The Hitchhiker's Guide to the Containers: A Foolproof, Hands-on Docker Tutorial (Part 2)

Welcome to Part 2 of my shameless attempt at explaining Docker to beginners. I struggled so you don't have to!

In last week's article we covered what Docker is, some of its jargon, and why it outperforms VMs in many use cases in today's typical software development lifecycle. This week we'll go deeper into running Docker on our machines, all while figuring out the most interesting and useful underlying technicalities.

Getting started with Docker

If you don't have Docker installed on your machine, head over to the Docker Download page to get the version that will work on your system.

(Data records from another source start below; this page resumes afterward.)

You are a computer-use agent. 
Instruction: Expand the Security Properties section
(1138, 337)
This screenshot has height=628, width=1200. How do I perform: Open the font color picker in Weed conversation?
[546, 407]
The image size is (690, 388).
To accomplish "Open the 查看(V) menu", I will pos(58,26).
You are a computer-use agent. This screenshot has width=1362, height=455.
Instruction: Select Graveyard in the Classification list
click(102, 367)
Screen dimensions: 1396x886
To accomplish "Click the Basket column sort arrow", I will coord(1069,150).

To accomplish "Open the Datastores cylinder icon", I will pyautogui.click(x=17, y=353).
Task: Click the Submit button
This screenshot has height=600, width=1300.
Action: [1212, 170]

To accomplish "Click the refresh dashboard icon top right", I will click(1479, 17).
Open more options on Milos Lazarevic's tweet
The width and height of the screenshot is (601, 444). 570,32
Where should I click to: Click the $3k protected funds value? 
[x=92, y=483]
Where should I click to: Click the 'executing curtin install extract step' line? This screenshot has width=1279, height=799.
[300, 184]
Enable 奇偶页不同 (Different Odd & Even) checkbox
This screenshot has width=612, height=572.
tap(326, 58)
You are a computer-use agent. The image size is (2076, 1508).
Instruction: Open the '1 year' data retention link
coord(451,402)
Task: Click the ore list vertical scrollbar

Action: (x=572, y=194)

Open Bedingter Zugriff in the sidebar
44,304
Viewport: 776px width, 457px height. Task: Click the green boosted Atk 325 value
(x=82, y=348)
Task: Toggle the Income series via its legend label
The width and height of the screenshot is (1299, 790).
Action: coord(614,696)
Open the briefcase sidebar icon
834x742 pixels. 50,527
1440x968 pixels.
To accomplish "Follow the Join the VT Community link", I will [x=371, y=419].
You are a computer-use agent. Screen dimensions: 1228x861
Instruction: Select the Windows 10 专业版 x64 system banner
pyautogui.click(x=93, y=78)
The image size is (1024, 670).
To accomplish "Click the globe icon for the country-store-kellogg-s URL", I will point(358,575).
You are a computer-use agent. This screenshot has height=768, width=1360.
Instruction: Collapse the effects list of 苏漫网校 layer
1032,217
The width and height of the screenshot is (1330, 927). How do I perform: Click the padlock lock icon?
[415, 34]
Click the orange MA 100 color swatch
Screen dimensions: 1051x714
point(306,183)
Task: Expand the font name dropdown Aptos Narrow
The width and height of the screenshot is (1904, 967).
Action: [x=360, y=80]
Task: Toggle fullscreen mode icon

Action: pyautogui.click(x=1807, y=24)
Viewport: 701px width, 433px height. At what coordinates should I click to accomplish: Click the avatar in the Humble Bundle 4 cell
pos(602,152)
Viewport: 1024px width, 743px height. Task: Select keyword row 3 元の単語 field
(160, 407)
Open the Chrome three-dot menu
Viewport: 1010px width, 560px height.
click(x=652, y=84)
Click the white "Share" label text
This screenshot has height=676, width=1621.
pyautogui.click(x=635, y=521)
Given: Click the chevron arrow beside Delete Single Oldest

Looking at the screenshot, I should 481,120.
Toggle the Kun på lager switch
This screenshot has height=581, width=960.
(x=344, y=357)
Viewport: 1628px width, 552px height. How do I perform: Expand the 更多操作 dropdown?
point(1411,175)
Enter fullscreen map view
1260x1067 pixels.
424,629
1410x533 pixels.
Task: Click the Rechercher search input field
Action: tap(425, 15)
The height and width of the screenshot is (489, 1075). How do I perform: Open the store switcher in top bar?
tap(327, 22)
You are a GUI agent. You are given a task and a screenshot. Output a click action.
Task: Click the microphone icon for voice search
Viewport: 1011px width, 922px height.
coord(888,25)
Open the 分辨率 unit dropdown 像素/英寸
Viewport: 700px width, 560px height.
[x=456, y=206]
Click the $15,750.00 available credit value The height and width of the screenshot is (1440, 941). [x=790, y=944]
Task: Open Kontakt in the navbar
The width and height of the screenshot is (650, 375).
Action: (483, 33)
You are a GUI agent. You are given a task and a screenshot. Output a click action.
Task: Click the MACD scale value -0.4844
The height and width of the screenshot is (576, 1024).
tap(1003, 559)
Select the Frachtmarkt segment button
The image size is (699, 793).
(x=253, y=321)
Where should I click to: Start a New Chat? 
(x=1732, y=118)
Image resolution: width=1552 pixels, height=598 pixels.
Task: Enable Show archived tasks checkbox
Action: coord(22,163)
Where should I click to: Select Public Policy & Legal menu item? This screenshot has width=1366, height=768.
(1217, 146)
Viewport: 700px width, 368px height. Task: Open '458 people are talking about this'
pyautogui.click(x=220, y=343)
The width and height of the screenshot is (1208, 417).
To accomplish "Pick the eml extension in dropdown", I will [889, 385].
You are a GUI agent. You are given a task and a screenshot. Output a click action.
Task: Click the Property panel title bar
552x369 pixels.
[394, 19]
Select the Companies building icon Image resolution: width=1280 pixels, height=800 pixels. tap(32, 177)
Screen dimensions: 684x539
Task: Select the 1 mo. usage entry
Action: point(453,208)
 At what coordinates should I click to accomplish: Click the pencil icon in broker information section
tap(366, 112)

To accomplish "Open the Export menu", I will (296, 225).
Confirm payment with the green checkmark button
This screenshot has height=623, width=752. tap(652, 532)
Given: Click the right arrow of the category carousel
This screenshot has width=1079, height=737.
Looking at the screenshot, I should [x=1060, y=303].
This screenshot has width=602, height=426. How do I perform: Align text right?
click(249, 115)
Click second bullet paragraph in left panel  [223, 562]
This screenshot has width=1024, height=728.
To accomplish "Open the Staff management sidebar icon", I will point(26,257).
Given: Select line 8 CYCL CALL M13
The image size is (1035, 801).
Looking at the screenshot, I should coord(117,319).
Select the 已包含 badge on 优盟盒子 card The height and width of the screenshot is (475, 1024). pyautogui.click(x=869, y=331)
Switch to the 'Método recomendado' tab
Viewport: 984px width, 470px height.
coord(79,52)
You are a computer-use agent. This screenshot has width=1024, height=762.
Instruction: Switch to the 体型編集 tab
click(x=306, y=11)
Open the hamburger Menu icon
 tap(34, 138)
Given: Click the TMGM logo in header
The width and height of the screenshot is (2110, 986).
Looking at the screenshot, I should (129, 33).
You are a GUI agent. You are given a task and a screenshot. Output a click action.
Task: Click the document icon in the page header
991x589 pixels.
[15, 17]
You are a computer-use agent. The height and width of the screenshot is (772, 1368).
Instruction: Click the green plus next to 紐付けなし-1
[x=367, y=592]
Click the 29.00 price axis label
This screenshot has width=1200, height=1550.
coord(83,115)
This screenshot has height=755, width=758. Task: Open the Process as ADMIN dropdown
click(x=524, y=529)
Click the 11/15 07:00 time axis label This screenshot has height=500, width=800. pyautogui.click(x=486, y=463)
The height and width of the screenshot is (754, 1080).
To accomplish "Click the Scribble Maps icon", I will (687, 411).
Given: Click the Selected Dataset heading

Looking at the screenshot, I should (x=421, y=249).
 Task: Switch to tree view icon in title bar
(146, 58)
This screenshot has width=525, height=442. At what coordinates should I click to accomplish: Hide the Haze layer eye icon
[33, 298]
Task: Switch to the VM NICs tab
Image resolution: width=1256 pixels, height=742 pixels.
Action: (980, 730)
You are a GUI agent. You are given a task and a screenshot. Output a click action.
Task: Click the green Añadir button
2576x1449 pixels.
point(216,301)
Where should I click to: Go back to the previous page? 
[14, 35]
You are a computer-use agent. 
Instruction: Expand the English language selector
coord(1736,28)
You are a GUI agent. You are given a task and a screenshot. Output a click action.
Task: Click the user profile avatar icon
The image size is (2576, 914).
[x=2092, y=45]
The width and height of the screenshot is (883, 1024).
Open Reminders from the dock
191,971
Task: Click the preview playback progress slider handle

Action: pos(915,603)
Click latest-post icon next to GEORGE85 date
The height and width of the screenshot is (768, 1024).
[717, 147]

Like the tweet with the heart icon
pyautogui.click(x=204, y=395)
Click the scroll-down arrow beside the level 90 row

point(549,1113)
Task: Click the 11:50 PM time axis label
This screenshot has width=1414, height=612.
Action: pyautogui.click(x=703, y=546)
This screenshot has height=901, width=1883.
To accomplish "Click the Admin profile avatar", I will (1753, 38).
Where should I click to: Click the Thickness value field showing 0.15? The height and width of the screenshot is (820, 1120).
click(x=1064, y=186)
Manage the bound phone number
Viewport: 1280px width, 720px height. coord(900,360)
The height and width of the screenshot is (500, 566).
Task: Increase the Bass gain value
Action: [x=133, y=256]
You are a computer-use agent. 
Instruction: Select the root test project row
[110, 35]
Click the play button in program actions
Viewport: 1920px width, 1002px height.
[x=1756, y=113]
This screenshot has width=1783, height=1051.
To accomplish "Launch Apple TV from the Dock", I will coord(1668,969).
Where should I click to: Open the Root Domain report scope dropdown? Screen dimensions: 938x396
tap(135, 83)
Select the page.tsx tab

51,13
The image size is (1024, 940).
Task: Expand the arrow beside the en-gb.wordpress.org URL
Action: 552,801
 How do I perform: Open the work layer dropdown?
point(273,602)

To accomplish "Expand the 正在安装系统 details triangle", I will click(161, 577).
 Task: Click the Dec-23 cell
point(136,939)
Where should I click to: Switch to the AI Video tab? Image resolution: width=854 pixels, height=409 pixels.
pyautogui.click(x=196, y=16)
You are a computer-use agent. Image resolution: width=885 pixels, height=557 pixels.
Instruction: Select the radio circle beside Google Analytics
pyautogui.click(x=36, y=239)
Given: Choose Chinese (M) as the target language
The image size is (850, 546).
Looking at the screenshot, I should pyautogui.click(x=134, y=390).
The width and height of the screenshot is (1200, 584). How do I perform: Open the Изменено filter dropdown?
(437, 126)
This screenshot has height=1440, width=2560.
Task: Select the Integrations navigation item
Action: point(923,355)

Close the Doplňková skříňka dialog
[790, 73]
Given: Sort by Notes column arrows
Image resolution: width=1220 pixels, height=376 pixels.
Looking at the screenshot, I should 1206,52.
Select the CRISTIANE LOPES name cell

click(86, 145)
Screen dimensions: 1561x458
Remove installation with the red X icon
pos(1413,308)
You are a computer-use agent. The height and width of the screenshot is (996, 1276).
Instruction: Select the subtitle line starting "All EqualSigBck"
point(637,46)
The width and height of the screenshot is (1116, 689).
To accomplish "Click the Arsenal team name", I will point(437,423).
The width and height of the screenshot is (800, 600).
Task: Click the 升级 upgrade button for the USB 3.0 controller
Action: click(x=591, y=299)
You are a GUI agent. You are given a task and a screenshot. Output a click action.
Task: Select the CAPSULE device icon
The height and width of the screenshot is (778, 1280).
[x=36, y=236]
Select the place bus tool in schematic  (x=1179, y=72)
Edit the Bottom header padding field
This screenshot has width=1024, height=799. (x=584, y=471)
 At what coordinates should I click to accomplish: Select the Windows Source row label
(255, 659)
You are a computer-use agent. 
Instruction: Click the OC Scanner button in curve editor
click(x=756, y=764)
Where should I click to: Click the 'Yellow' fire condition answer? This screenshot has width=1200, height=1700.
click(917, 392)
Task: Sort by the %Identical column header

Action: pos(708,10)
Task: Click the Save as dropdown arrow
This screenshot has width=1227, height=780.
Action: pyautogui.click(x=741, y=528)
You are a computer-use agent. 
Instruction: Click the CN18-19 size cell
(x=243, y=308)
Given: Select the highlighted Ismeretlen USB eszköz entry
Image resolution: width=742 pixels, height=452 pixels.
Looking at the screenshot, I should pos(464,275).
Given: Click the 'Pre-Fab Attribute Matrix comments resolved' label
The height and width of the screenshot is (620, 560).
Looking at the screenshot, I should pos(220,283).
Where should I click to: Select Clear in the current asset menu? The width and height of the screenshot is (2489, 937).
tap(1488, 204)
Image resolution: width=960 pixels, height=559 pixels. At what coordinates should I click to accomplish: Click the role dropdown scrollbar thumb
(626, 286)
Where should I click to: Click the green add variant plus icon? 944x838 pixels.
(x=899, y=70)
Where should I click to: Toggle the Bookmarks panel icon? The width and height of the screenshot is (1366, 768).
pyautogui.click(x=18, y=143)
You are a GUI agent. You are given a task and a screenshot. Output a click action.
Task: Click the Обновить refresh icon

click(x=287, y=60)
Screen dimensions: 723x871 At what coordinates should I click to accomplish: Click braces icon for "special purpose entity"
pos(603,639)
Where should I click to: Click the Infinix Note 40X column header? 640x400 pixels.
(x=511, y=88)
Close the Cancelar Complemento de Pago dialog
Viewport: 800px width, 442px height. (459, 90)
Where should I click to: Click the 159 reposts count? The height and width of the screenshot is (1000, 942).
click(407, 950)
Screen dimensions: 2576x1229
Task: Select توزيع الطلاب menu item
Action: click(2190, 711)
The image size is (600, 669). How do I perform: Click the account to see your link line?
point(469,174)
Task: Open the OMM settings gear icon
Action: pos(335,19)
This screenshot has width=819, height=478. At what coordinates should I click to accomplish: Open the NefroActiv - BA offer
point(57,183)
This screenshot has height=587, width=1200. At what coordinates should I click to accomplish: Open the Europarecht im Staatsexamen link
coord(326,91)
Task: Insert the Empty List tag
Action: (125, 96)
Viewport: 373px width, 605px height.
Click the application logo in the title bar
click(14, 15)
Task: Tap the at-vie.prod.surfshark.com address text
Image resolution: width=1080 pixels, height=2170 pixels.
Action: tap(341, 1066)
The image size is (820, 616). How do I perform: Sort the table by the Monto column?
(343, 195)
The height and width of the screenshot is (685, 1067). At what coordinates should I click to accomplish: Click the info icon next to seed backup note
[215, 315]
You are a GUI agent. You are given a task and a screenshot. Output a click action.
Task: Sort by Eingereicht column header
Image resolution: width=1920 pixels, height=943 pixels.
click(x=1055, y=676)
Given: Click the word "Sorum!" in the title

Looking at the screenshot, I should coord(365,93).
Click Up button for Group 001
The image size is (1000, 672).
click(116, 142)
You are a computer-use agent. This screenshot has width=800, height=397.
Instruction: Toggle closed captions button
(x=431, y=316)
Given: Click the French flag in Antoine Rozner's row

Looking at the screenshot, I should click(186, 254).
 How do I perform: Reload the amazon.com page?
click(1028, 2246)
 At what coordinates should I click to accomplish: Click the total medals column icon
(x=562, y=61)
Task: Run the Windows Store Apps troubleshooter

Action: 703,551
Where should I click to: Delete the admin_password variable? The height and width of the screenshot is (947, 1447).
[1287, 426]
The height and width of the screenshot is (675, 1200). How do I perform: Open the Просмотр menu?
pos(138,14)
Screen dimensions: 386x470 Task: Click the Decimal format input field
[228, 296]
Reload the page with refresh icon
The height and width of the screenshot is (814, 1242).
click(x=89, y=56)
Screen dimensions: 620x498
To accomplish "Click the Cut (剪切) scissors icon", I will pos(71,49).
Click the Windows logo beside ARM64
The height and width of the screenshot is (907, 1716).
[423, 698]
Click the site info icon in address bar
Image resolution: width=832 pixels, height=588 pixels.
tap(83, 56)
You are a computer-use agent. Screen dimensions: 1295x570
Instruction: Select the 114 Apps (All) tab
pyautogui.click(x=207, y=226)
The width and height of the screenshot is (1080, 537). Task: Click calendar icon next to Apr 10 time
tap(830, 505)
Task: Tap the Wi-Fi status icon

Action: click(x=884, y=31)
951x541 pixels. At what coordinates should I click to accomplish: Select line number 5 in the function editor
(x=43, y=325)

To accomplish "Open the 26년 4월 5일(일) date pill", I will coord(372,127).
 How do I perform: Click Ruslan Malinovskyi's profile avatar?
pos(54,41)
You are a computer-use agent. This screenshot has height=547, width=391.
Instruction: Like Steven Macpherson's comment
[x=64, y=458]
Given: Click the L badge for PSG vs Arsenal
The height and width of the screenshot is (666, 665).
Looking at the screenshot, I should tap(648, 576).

The Linux version is the easiest to install, given that Docker is built off of Linux utilities. On Mac and Windows, on the other hand, there are two main ways of using Docker:

Docker Desktop The newer and recommended version of Docker. It is a native solution that works directly along with your OS's processes, so we are free to interface with Docker with your favorite terminal and your favorite IDE/text editors.
Docker Toolbox This is an old version for machines that don't meet the minimum requirements for Docker Desktop. It is not a native solution as it runs on VirtualBox, so we are forced to use the tools that the Toolbox comes packaged with, making everything more cumbersome and prone to errors.

The main catch is that Docker Desktop is not easy to install on every system. While it is straightforward on macOS 10.13+ and Windows 10 Pro, the Windows 10 Home version needs extra attention.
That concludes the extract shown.